EXTRACTED RECORDS.
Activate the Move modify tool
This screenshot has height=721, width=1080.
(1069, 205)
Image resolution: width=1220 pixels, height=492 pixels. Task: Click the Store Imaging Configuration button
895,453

==

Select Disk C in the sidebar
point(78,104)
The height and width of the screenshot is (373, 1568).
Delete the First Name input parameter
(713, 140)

PROBLEM.
List every line of the data above that contains the word "screenshot", treating uppercase and lowercase as different.

EXPECTED OUTPUT.
This screenshot has height=721, width=1080.
The height and width of the screenshot is (373, 1568).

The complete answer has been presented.